In the UK we produce as much in five days as it takes the French only four. We suffer from LPS – Low Productivity Syndrome.
But solving our productivity crisis is not straightforward. If you produce things or products, then it may be more soluble: where we might have turned out 100 widgets a day, now if 120 emerge, then that’s a straight 20% increase.
In comms, it’s not so simple. Yes, we can measure the number of news releases we send out, the number of tweets, the number of new followers, even the number of strategies or campaigns we produce, but unless they result in outcomes that those who employ us actually value then we may be simply creating more stuff.

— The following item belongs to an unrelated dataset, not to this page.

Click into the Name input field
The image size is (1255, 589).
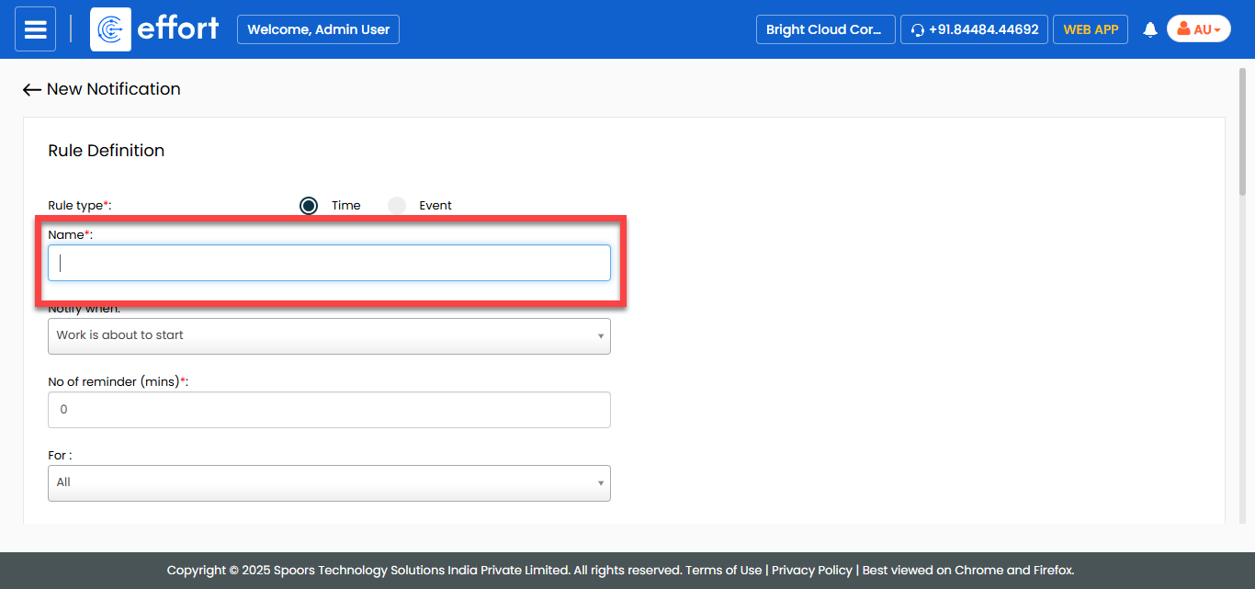coord(329,263)
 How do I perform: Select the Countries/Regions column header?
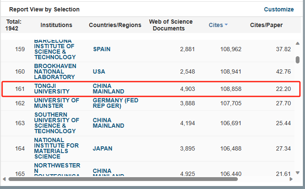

Leaders have the same issue if they stick to simple metrics. Simply attending more meetings, writing more strategies or briefing more executive members will not necessarily result in greater productivity. In fact, in that sphere more activity can be counter productive. In areas where the focus is on outcomes (those that really matter), productivity can be harder to measure.
Getting back to basics might help us – restating the central point of comms. For me, the key outcomes in comms focus on changing what people know, feel, do or perceive. Who those “people” are will change depending upon the brief.
But it’s also a lot to do with understanding the counterfactual: what would otherwise happen if comms were not engaged?
And that’s about additionality. A leader may be on the point of putting out a strategy paper laden with reputational risks. Their inability to see others’ points of view and the potential hostages to fortune that their loose wording has potentially created means that without the intervention of a savvy comms person, they would spend days or even weeks trying to explain away their errors. Comms’ additionality could be measured in terms of what this intervention was able to prevent.
Similarly, comms involvement in designing behaviour changing campaigns that result in changing the nature of demand for a service could relieve pressure and allow money to be spent elsewhere. Again, counterfactually, without comms involvement, money may have been wasted and inappropriate demand might have continued to soar.
But unless we are able to focus on the actual value of our interventions and activities in terms of the measurable difference that we are able to make in comms, it’s hard to measure productivity meaningfully at all. Simply producing more stuff in less time won’t necessarily tell us anything.
So if you want to find out how you can be more productive, focus on your current Return on Investment. The equation should be simple enough: what are you able to do in any given week in delivering the measurable outcomes that matter to your organisation? And if you want to be 20% more productive, what would you have to change in your behaviour or what would have to change in the organisation to enable you to be more so?
The mantra “do more for less” still applies. The key is to do more of what matters to the people who pay us. And if you can do 21% more, then you’ll be out-performing the French.